Pasca runtuhnya orde baru, utusan golongan berubah ke dalam wadah baru bernama Dewan Perwakilan Daerah (DPD). Malangnya, mekanisme pemilihan yang identik dengan Dewan Perwakilan Rakyat (DPR) menjadikan representasi birokrasi di parlemen kehilangan basis utamanya, kecuali para petualang yang mempraktikkan Politik Bajing Loncat dari partai politik ke ruang Dewan Perwakilan Daerah. Potret ini menjadikan birokrasi kehilangan kanalisasi sebagai salah satu kekuatan politik yang diperhitungkan.
Artikulasi kepentingan birokrasi pada akhirnya disandarkan semata pada Korps Pegawai Negeri yang mandul sejak awal. Korpri bahkan diformalisasi menjadi bagian dari struktur birokrasi guna merawat sikap mono loyalitas produk orde baru. Kosongnya representasi birokrasi di perlemen secara perlahan melemahkan daya tawar birokrasi. Pada titik ini birokrasi menjadi proyek politisi yang dikebiri sewenang-wenang lewat pembatasan hak untuk dipilih sekaligus mundur sebagai ASN saat mendaftar sebagai pejabat publik.
Diskriminasi itu terlihat jelas ketika para politisi tak harus mundur saat mencalonkan diri sebagai pejabat publik. Politisasi birokrasi pada akhirnya menghambat birokrasi bersikap netral sesuai norma idealnya. Realitas ini terjadi karena mekanisme sistem politik dalam kontestasi pemilu dan pilkada memungkinkan birokrasi terlibat otonom melalui struktur kuasa yang dikendalikan langsung oleh para politisi terpilih.
Jadi, ketidaknetralan birokrasi tercipta oleh sebab liberalisasi politik yang mempertemukan kepentingan birokrat dan politisi di setiap pesta demokrasi. Politisi butuh sumber daya di tangan birokrat, sementara birokrat butuh politisi guna menjamin stabilitas kekuasaaan dalam struktur birokrasi. Simbiosis mutualisme itu menjadikan relasi keduanya harmonis dan competitivness. Sekali lagi, politisasilah sumber ketidaknetralan, bukan birokrasi itu sendiri.
Dewasa ini birokrasi sulit memobilisasi pemenangan para politisi di lapangan. Kepemimpinan formal mulai lurah, camat, kepala OPD, sekda hingga sekjen sekalipun, relatif tak mampu memengaruhi konstituen melampaui kepemimpinan non formal seperti tokoh agama, masyarakat, dan adat yang punya daya tarik populis dan hubungan patron-client. Para tokoh itulah yang secara langsung mampu memengaruhi basis konstituen di lapangan politik praktis.

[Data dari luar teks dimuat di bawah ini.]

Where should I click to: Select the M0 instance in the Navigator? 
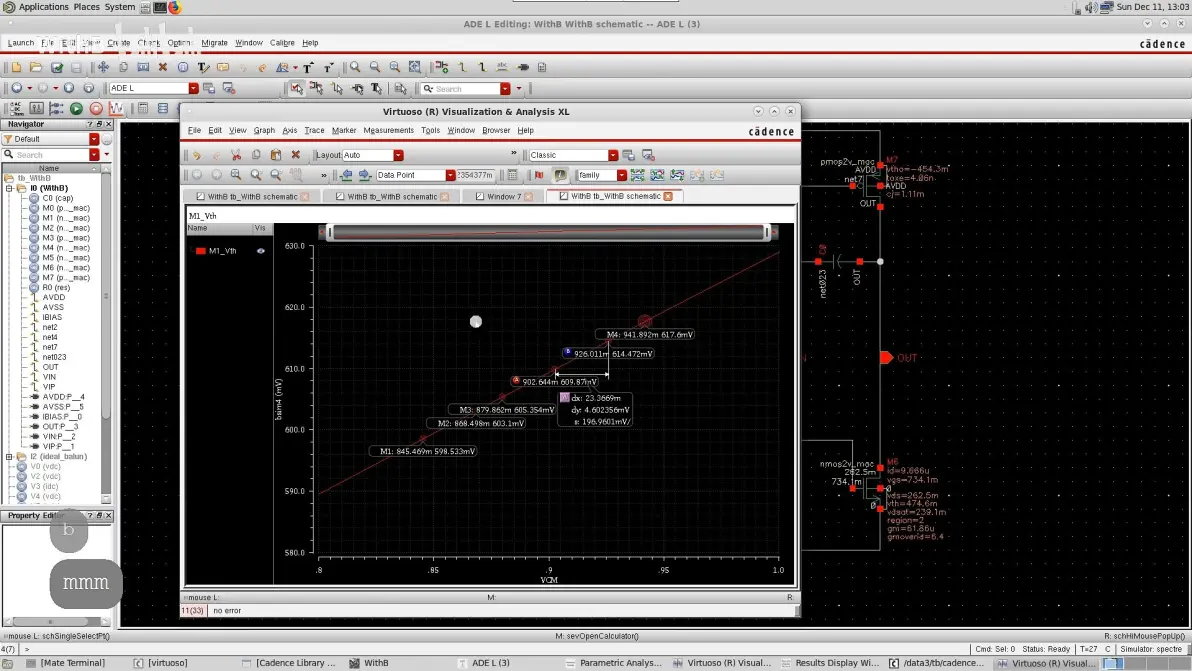(x=66, y=207)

Satu-satunya nilai strategis birokrasi adalah kemampuannya mengendalikan sumber daya. Jadi, andaipun ASN tak punya hak pilih, tetap saja kemampuan mengendalikan sumber daya itu dapat digunakan sesuai wewenangnya. Dengan kapasitas itu, ditambah tekanan para politisi terpilih, tetap saja sikap netralitasnya tak dapat dijamin, bahkan semakin bebas dan profesional. Ada tidaknya hak politik ASN, kontrol birokrasi tetap berada di tangan para politisi.

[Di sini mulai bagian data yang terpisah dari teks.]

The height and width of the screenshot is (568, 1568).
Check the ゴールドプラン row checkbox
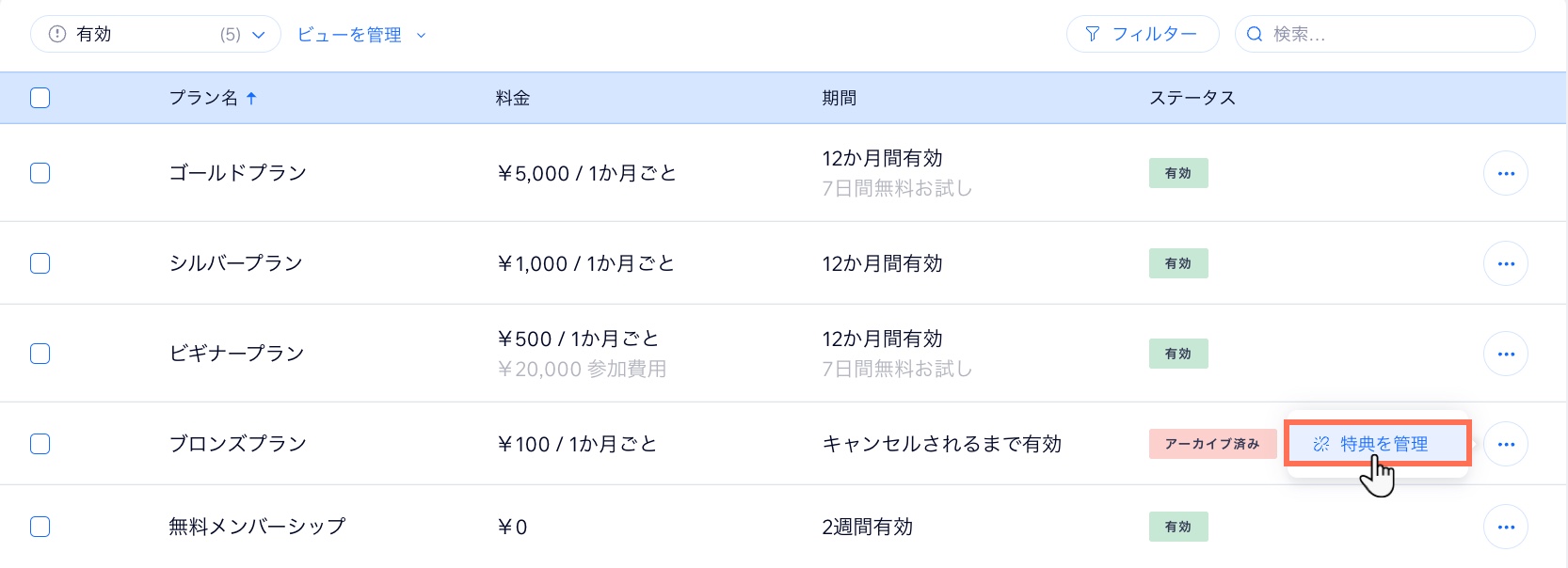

Namun satu hal yang mesti diingat, bahwa melepas hak politik ASN sama maknanya menghilangkan nilai strategisnya sebagai warga negara istimewa. Mencabut hak politik ASN sama artinya para politisi itu sedang mengembalikan status birokrasi ke kelas sosial terendah, yaitu budak politisi dan napi yang kehilangan hak politik.Tampaknya kesadaran politik ini perlu dibangun, selain merepresentasikan kepentingan birokrasi sebagai kekuataan politik, juga sarana daya tawar yang seimbang.